Time to buy a new pair of glasses (and contact lenses, but they’re a relatively simple matter). I decided to finally abandon David Clulow, which is no longer the optician it used to be when I first went there. It used to be cheap and slightly tacky. To begin with it was also entirely contained in one big building in Earl’s Court. In my final year before graduating, everyone seemed to be going there because they made the lenses on the premises, and that apparently meant they cost less.
Over the years I kept going back to them, but eventually to my surprise the big place in Earl’s Court closed and I followed Clulow’s through a series of much smaller and more conventional shops which gradually but definitely became less cheap and more upmarket. The peak was probably their branch on Wigmore Street (Wigmore Street is to opticians more or less what Harley Street is to doctors, or Savile Row to tailors). Last time round it finally occurred to me to wonder why I was still patronising a business I had picked because of its cheapness when it was now definitely at the premium end.
So, with slight reservations, I went to SpecSavers instead. It wasn’t really all that different, to be honest; more crowded, fewer designer names and the frames all displayed in sections with the price clearly shown in big letters. David Clulow tended more towards the principle that the customer didn’t need to be bothered with a trivial detail like price. The other thing, of course, is that SpecSavers does two-for-one, or bogof as we have come to know it.
I actually hate bogofs, don’t you? In the supermarket, I often pick up a bag of seedless satsumas and then notice to my horror that they’re on bogof. That means I have to take another bag. Have to. Even if I could put up with the idea of failing to pick up something effectively free, the partially suppressed incredulity of the cashier when I get to the till is too much of a disincentive (‘did you know these were two for one?”). But I don’t want two bags. We won’t be able to eat two bags before they go off – not unless I make a point of eating two a day, and I don’t really see why I should alter my actual eating habits just in order to avoid seeming ungrateful towards Mr Tesco, or Mr Sainsbury as it may be. In the end, I generally put them back and buy the full-price navel oranges instead, or something. When it comes to glasses, you haven’t really got that option. You’re just in for two pairs, matey.
With the first pair, it wasn’t too bad. A young assistant took me over to look at the frames on the wall. I tried a pair at random.
“Crikey, no – these make me look like Billy Bunter,” I said, “Of course that’s not really the fault of the glasses, is it?”
She smiled indulgently – you have to be patient with old gits who think they’re funny – and I grabbed a second pair. Perfect.
“Got some nice ones over here?” she said.
“No, I think I’ll go with these,” I said.
I had thought I was familiar with suppressed incredulity, but now I realised I had never seen it done really properly, with skill and brio. Buy the second pair of frames you try on, just like that? Faugh!
I was not, of course, allowed to choose the second pair at the same time. It was made clear to me that it would suit me better to wait and see whether the first pair matched my lifestyle before coming back some other time for the second pair. I went back on Friday.

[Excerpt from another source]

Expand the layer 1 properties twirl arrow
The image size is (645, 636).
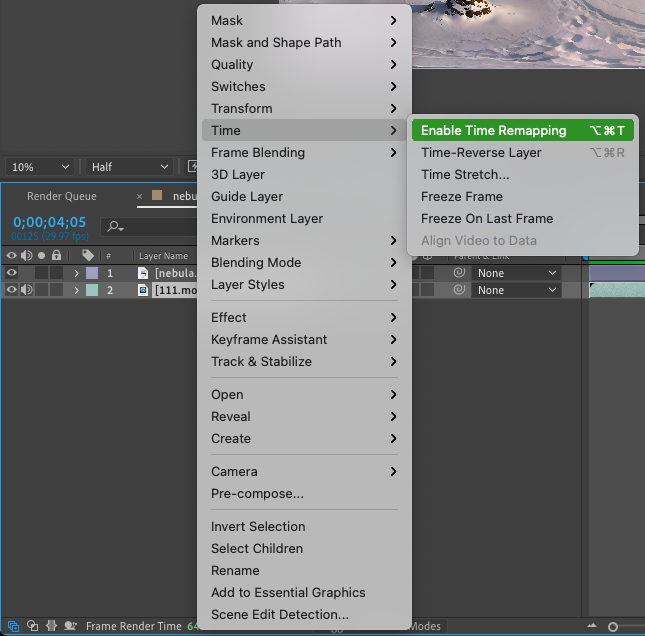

Choosing a second pair is trickier than the first – if you’re like me, you only have so many views about what glasses should look like, and they were all used up in choosing the first pair. You can’t buy an identical pair, so you have to try to come up with some alternative kind of attitude or aesthetic point of view. Let’s buy some glasses for sports use, perhaps… or glasses for shopping… or glasses that are very big and brightly coloured so I won’t lose them?
Moreover, this time I was in the hands of the assistant manager, and she wasn’t going to accept any of this taking-the-second-ones-you-look-at nonsense.
So I had looked at a dozen before I decided the time had come to plump.
“These look OK.” I said,
“Oh, we do those in black,” she said. I shrugged in a way meant to indicate that the news, though of mild interest – nil humanum me alienum puto and all that – was not really relevant.
“Here,” she said, picking another pair off the shelves, and comparing them minutely. “Oh no. These are not the ones. They’re similar. Just slightly broader here. But they are black.” Again I shrugged, though with diminishing confidence.
“I know we do do them in black though,” she said, “Here, we’ve been reorganising the stock.” She pulled out a large drawer arrangement filled with frames, and we tried out half a dozen which were black, but not the same as the chosen frames.
“Don’t worry,” she said, “I’ll check out in the store room. Won’t be a minute”
“Brown is fine actually…” but she had gone.
There were no black ones in the back, nor even in the catalogue.
“They must have stopped doing them.” she said, “I’m really sorry.”
“These are fine.”
“You’ll settle for the brown ones?” she said, with mingled gratitude and suppressed incredulity.